Follow-Up Living Donor Research Living Donor Risks

Barriers to Long-Term Living Kidney Donor Follow-up

FYI: OPTN requires indefinite follow-up of all transplant recipients, but surgeons and transplant centers have consistently opposed tracking living donors. Keep that in mind as I give a guided tour of this article.

Since 1999, UNOS has required transplant programs to report information about living donors at postoperative discharge, 6months, and 12 months (10). In June 2007, this reporting requirement was extended to 24 months (11).

UNOS doesn’t require anything; OPTN does. UNOS is simply the contractor managing OPTN, akin to Debbie being the Marketing Director. The researchers make this mistake all the way through the study, which is quite annoying.

The researchers purchased a list of US medical and surgical directors, hunted down their emails and sent them invitations to take a survey. 91 out of 226 responded. <- so how valid and/or generalizable are their results? Responding programs performed a mean of 106 kidney transplants, ranging from seven to 350 procedures. [in 2006]

Seven. Consider if you’d want that surgeon taking your kidney.

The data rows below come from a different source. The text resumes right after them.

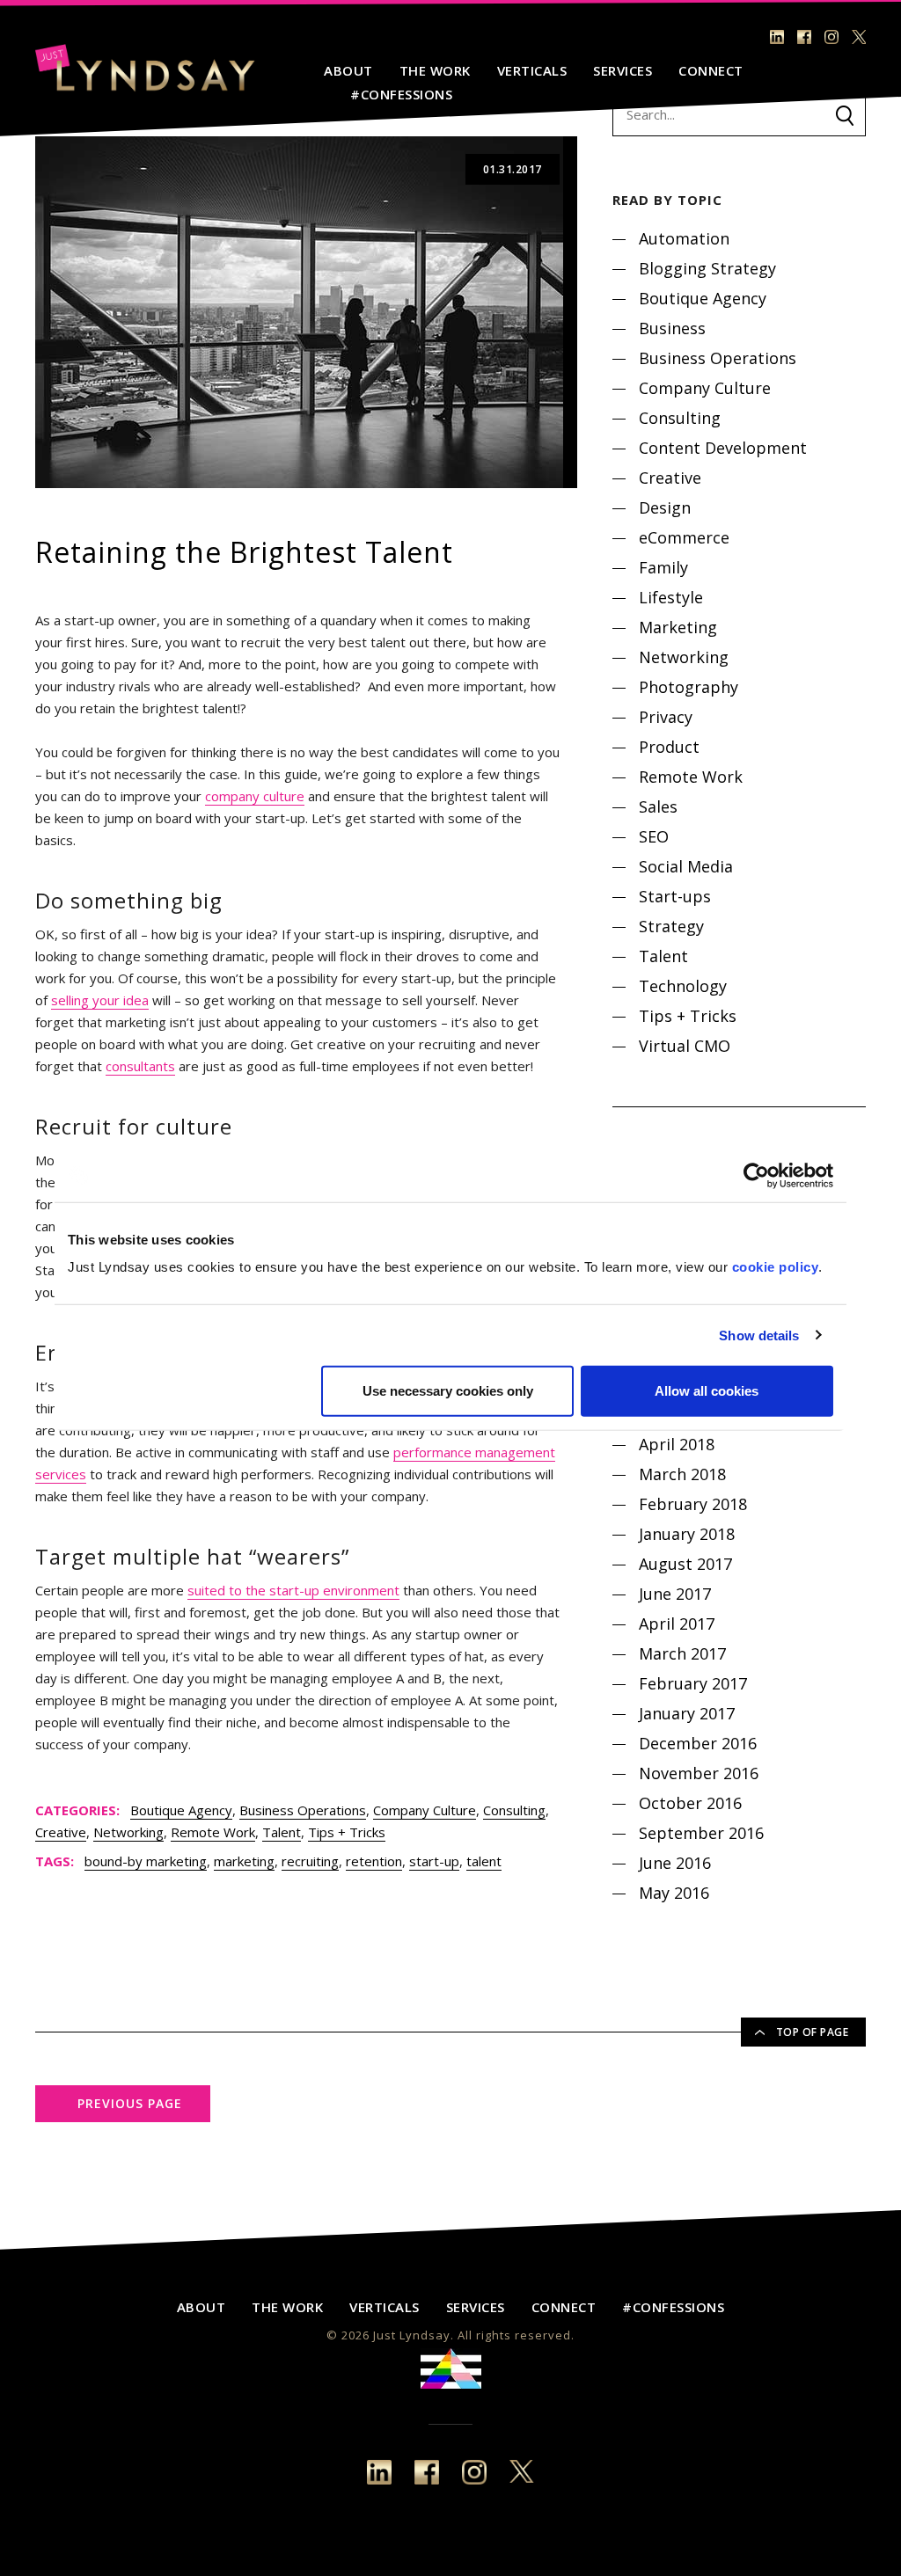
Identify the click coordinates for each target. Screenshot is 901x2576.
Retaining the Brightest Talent (244, 552)
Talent (281, 1832)
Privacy (665, 716)
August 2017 (685, 1563)
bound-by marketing (145, 1861)
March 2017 (682, 1653)
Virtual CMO (684, 1045)
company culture (254, 796)
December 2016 (698, 1743)
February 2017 (693, 1683)
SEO (654, 836)
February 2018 (693, 1503)
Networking (128, 1832)
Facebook (804, 37)
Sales (658, 806)
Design (665, 507)
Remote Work (213, 1832)
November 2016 (698, 1773)
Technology (683, 985)
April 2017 (676, 1623)
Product (669, 746)
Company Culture (424, 1810)
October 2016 (690, 1802)
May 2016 (674, 1892)
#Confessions (401, 94)
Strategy (671, 926)
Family (663, 567)
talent (484, 1861)
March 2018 (682, 1474)
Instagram (831, 37)
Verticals (532, 70)
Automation (684, 238)
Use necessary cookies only (448, 1390)
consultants (140, 1066)
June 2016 (675, 1862)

Donor adherence to recommendations for postoperative care within 6 weeks is more than 90%. However, adherence to program recommendations for long-term follow-up decreases sharply with greater time from donation. At 2 years postdonation, only 26% of donors at the 30% of programs recommending follow-up were seen, suggesting
that less than 8% of all donors are seen at transplant centers at this time point.

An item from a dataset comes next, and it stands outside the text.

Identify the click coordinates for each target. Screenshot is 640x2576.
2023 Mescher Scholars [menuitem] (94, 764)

Transplant centers don’t handle the follow-up care themselves. After the 6-weeks required post-surgical check-up, they farm out the six-month, one-year and two-year follow-ups to the living donor’s primary care physician. The transplant center’s role consists of putting a couple of pages of paperwork in the mail to the living donor and hoping they bother see a doctor and fax the pages back.

Oh look….

Seventy-eight percent of survey respondents recommend that donor follow-up care
be provided by PCPs, whereas 22% do not. In their comments to several questions in the survey, many centers emphasize that long-term follow-up care is usually provided by PCPs rather than transplant centers. However, the programs that recommend PCP follow-up also report that data on blood pressure and kidney function are rarely received from PCPs. More than half of the programs never receive any
data from PCPs, and the mean proportion of donors for whom data were received was 13%. Only 5% of the programs receive data on 75% or more of their donors.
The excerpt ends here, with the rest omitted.